The real problem is that the idea of political capital—or mandates, or momentum—is so poorly defined that presidents and pundits often get it wrong. “Presidents usually over-estimate it,” says George Edwards, a presidential scholar at Texas A&M University. “The best kind of political capital—some sense of an electoral mandate to do something—is very rare. It almost never happens. In 1964, maybe. And to some degree in 1980.” For that reason, political capital is a concept that misleads far more than it enlightens. It is distortionary. It conveys the idea that we know more than we really do about the ever-elusive concept of political power, and it discounts the way unforeseen events can suddenly change everything. Instead, it suggests, erroneously, that a political figure has a concrete amount of political capital to invest, just as someone might have real investment capital—that a particular leader can bank his gains, and the size of his account determines what he can do at any given moment in history.

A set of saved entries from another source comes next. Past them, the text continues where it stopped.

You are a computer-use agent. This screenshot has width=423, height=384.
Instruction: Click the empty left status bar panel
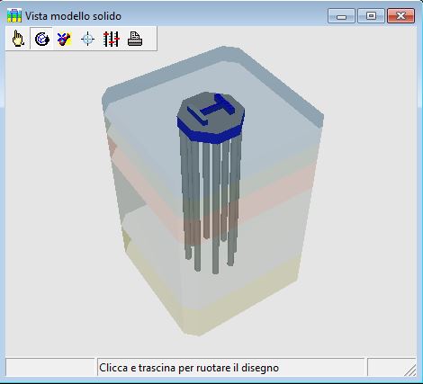point(50,367)
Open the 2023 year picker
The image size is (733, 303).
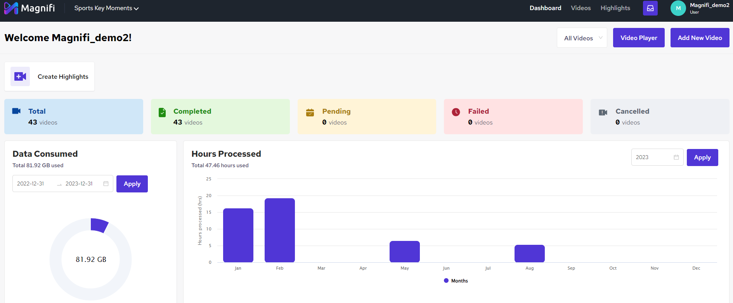click(x=657, y=157)
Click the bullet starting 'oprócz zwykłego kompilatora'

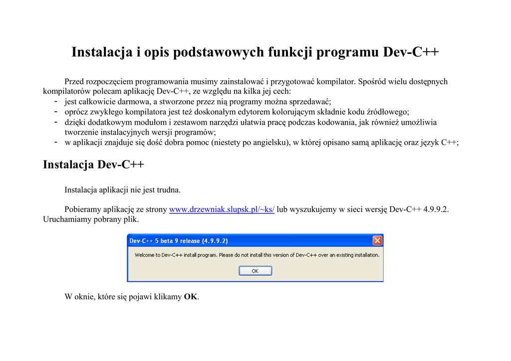(237, 112)
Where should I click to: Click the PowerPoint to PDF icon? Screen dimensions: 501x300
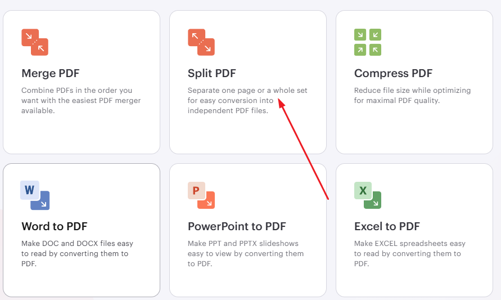(x=201, y=195)
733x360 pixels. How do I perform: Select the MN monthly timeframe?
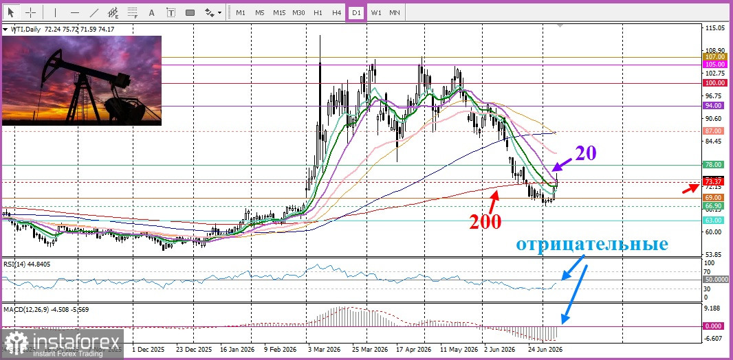click(x=395, y=12)
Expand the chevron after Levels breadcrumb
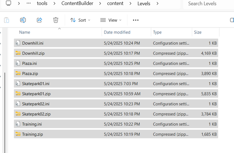Viewport: 234px width, 153px height. click(158, 4)
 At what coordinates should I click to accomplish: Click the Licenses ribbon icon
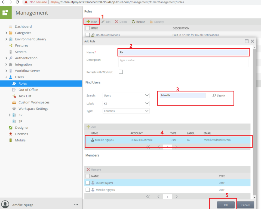(x=11, y=134)
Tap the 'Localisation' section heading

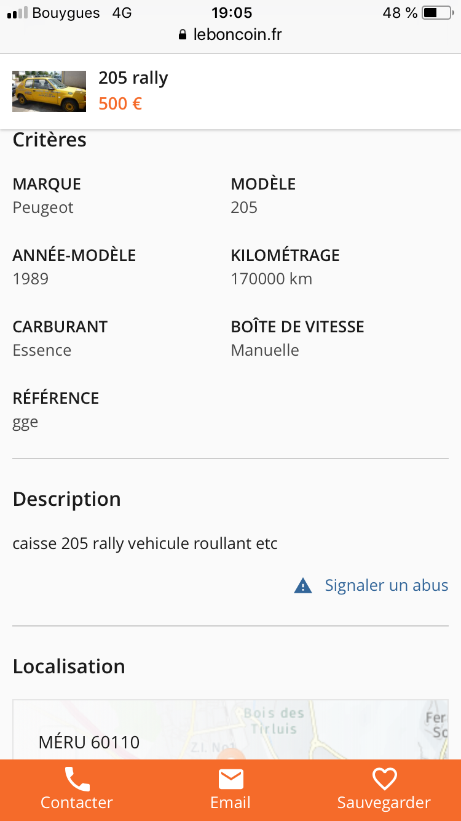[69, 667]
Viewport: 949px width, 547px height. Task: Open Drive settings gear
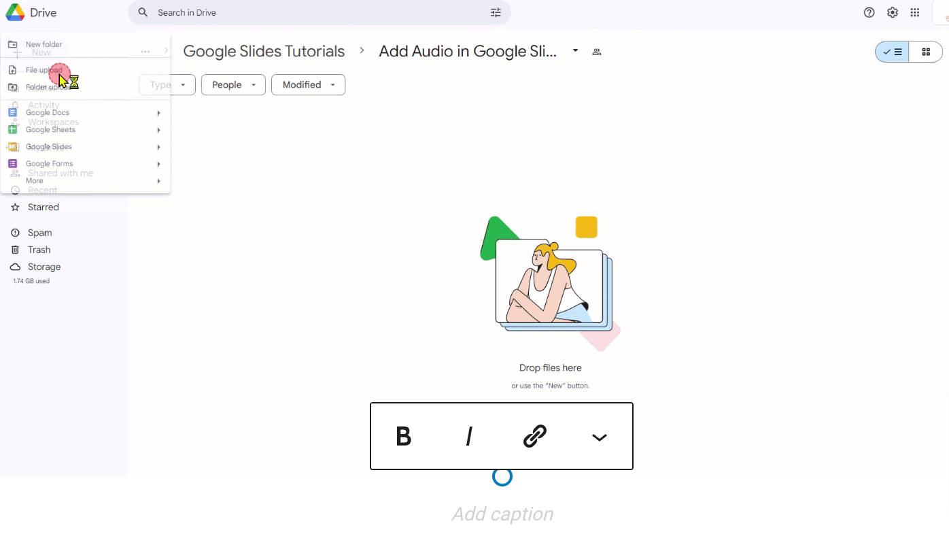892,12
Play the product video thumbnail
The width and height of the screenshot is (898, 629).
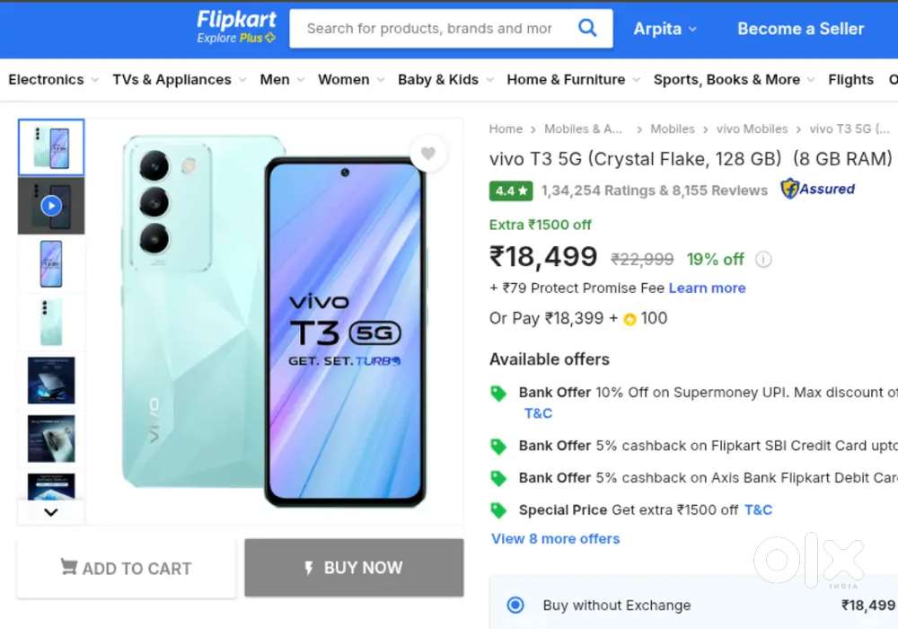click(51, 205)
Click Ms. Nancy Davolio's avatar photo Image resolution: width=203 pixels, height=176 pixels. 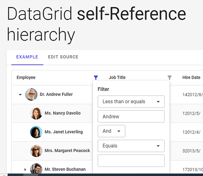point(36,113)
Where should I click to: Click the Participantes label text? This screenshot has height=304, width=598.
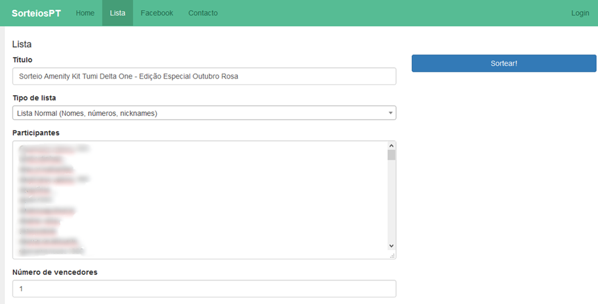click(x=36, y=132)

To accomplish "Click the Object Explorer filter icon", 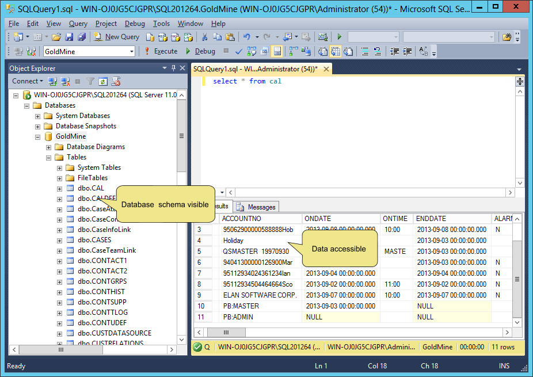I will point(90,82).
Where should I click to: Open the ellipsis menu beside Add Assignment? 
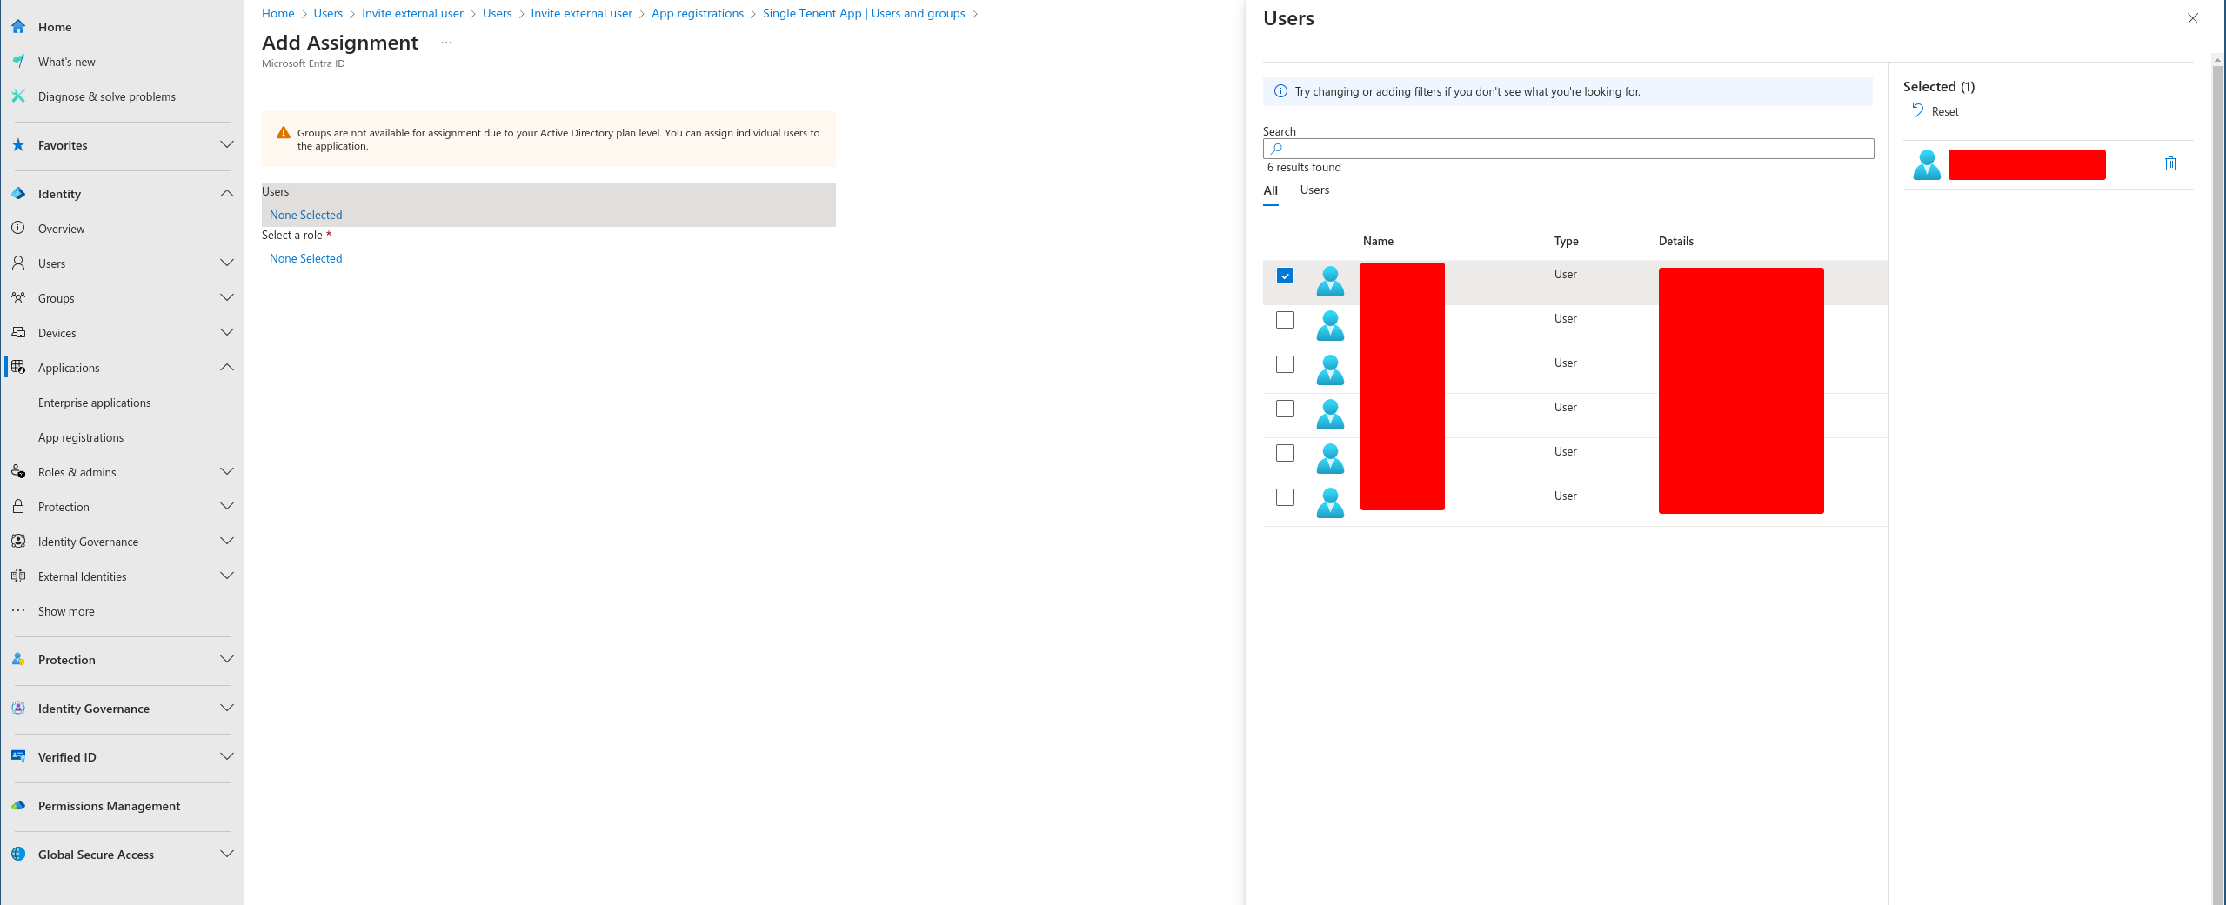446,43
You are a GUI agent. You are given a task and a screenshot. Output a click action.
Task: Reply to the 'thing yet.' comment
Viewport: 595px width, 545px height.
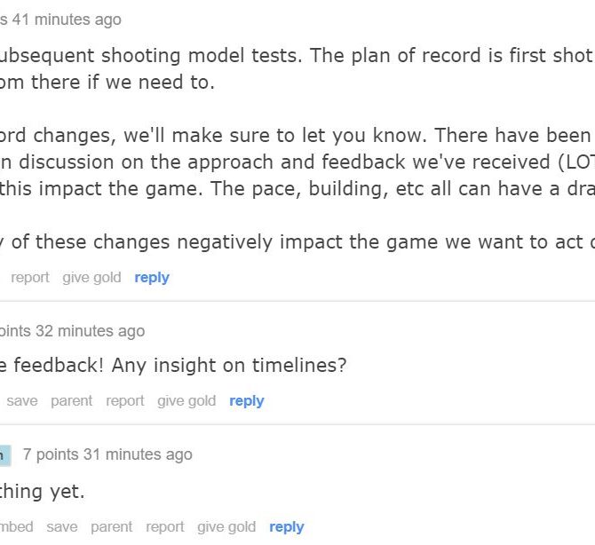pos(287,527)
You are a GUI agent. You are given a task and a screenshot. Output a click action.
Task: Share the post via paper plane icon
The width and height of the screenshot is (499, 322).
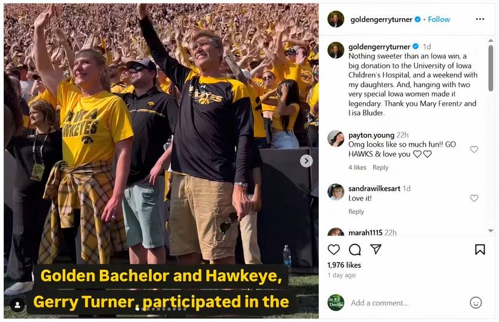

Naturally, any president has practical and electoral limits. Does he have a majority in both chambers of Congress and a cohesive coalition behind him? Obama has neither at present. And unless a surge in the economy—at the moment, still stuck—or some other great victory gives him more momentum, it is inevitable that the closer Obama gets to the 2014 election, the less he will be able to get done. Going into the midterms, Republicans will increasingly avoid any concessions that make him (and the Democrats) stronger.
But the abrupt emergence of the immigration and gun-control issues illustrates how suddenly shifts in mood can occur and how political interests can align in new ways just as suddenly. Indeed, the pseudo-concept of political capital masks a larger truth about Washington that is kindergarten simple: You just don’t know what you can do until you try. Or as Ornstein himself once wrote years ago, “Winning wins.” In theory, and in practice, depending on Obama’s handling of any particular issue, even in a polarized time, he could still deliver on a lot of his second-term goals, depending on his skill and the breaks. Unforeseen catalysts can appear, like Newtown. Epiphanies can dawn, such as when many Republican Party leaders suddenly woke up in panic to the huge disparity in the Hispanic vote.
Some political scientists who study the elusive calculus of how to pass legislation and run successful presidencies say that political capital is, at best, an empty concept, and that almost nothing in the academic literature successfully quantifies or even defines it. “It can refer to a very abstract thing, like a president’s popularity, but there’s no mechanism there. That makes it kind of useless,” says Richard Bensel, a government professor at Cornell University. Even Ornstein concedes that the calculus is far more complex than the term suggests. Winning on one issue often changes the calculation for the next issue; there is never any known amount of capital. “The idea here is, if an issue comes up where the conventional wisdom is that president is not going to get what he wants, and he gets it, then each time that happens, it changes the calculus of the other actors” Ornstein says. “If they think he’s going to win, they may change positions to get on the winning side. It’s a bandwagon effect.”
ALL THE WAY WITH LBJ
Sometimes, a clever practitioner of power can get more done just because he’s aggressive and knows the hallways of Congress well. Texas A&M’s Edwards is right to say that the outcome of the 1964 election, Lyndon Johnson’s landslide victory over Barry Goldwater, was one of the few that conveyed a mandate. But one of the main reasons for that mandate (in addition to Goldwater’s ineptitude as a candidate) was President Johnson’s masterful use of power leading up to that election, and his ability to get far more done than anyone thought possible, given his limited political capital. In the newest volume in his exhaustive study of LBJ, The Passage of Power, historian Robert Caro recalls Johnson getting cautionary advice after he assumed the presidency from the assassinated John F. Kennedy in late 1963. Don’t focus on a long-stalled civil-rights bill, advisers told him, because it might jeopardize Southern lawmakers’ support for a tax cut and appropriations bills the president needed. “One of the wise, practical people around the table [said that] the presidency has only a certain amount of coinage to expend, and you oughtn’t to expend it on this,” Caro writes. (Coinage, of course, was what political capital was called in those days.) Johnson replied, “Well, what the hell’s the presidency for?”
Johnson didn’t worry about coinage, and he got the Civil Rights Act enacted, along with much else: Medicare, a tax cut, antipoverty programs. He appeared to understand not just the ways of Congress but also the way to maximize the momentum he possessed in the lingering mood of national grief and determination by picking the right issues, as Caro records. “Momentum is not a mysterious mistress,” LBJ said. “It is a controllable fact of political life.” Johnson had the skill and wherewithal to realize that, at that moment of history, he could have unlimited coinage if he handled the politics right. He did. (At least until Vietnam, that is.)